Nakahara Geometry, Topology, and Physics IoP Bristol 2005
is reference [12] of Freidel, Kowalski-Glikman, Starodubtsev
gr-qc/0607014

Hope you found your copy!
 
  • #34
marcus said:
Nakahara Geometry, Topology, and Physics IoP Bristol 2005
is reference [12] of Freidel, Kowalski-Glikman, Starodubtsev
gr-qc/0607014

Hope you found your copy!

Yes, 'twas in the living room next to my favorite chair. Studying it (section 5).
 
  • #35
SO(4,1) is deSitter - a close relative of Poincare

Hi! I'm having too much fun in http://math.ucr.edu/home/baez/diary/july_2006.html#july5.06" to post much, but I'm happy to hear that Freidel is finally getting more of his work out.

marcus said:
Yes! I agree that BF can be done with any of the usual groups and what makes this special is SO(4,1). I would like to know more about the deSitter group SO(4,1) and its algebra so(4,1). Just about anything you or Kea can say would be a help---either to me or to other readers of the thread.

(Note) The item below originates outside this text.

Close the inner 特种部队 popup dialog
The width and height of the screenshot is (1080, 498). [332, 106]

The main thing to realize is that SO(4,1) is the deSitter group. In other words, it's the symmety group of a 4d spacetime called deSitter spacetime - an exponentially expanding universe not unlike our own. The curvature of this spacetime is proportional to the cosmological constant, which is positive.

In the limit where the cosmological constant goes to zero, deSitter spacetime reduces to good old flat Minkowski spacetime - and the deSitter boils down - or contracts, in the usual jargon - to the Poincare group.

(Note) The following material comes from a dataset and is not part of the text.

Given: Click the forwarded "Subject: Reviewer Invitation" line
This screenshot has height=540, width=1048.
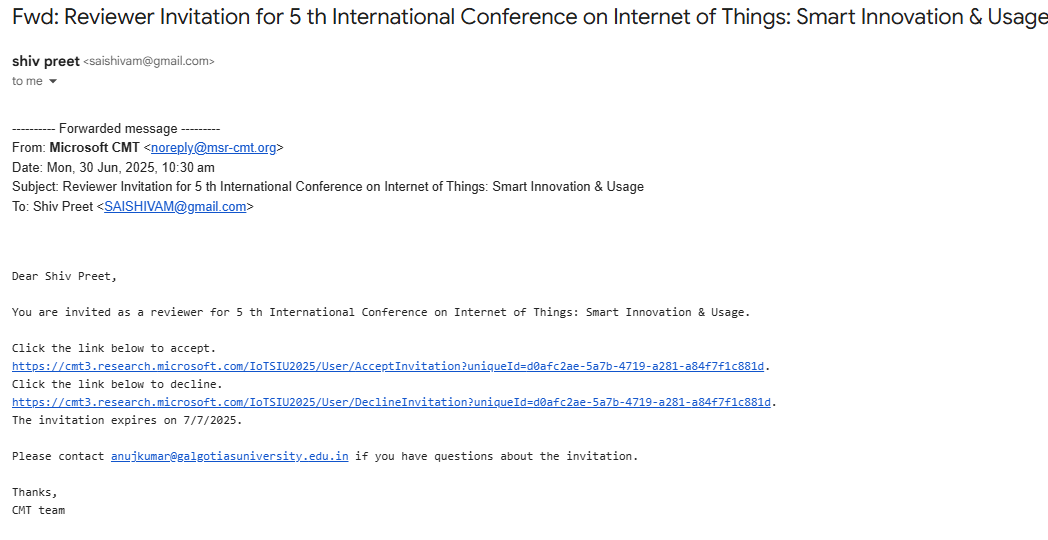Looking at the screenshot, I should tap(328, 186).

So, you should think of SO(4,1) as a close relative of the Poincare group. To ants like us who can't see far enough to notice that spacetime is curved, there's no way to tell if the symmetry group of the universe is the Poincare group or SO(4,1).

The group SO(p,n-p) has dimension given by the triangle number n(n-1)/2. Since 4+1 = 5, SO(4,1) has dimension 5(5-1)/2 = 10:

o
oo
ooo
oooo

The Poincare group also has 10 dimensions. That should be reassuring.

Another close relative of the Poincare group is SO(3,2), which also has dimension 10. This is the symmetry group of anti-deSitter spacetime, where the cosmological constant is negative.

You may find it odd to describe a group like SO(4,1) in a way that depends on a number - the cosmological constant - and see what happens as we send this number to zero. But, it's common in physics. One of the first guys to study this limiting process was Wigner. It may have been he who invented the term contraction for this process. For example, he noticed that the Poincare group contracts to the Galilei group as the speed of light goes to infinity. The Galilei group is the symmetry group of Newtonian physics, generated by translations, rotations, and Galilei boosts.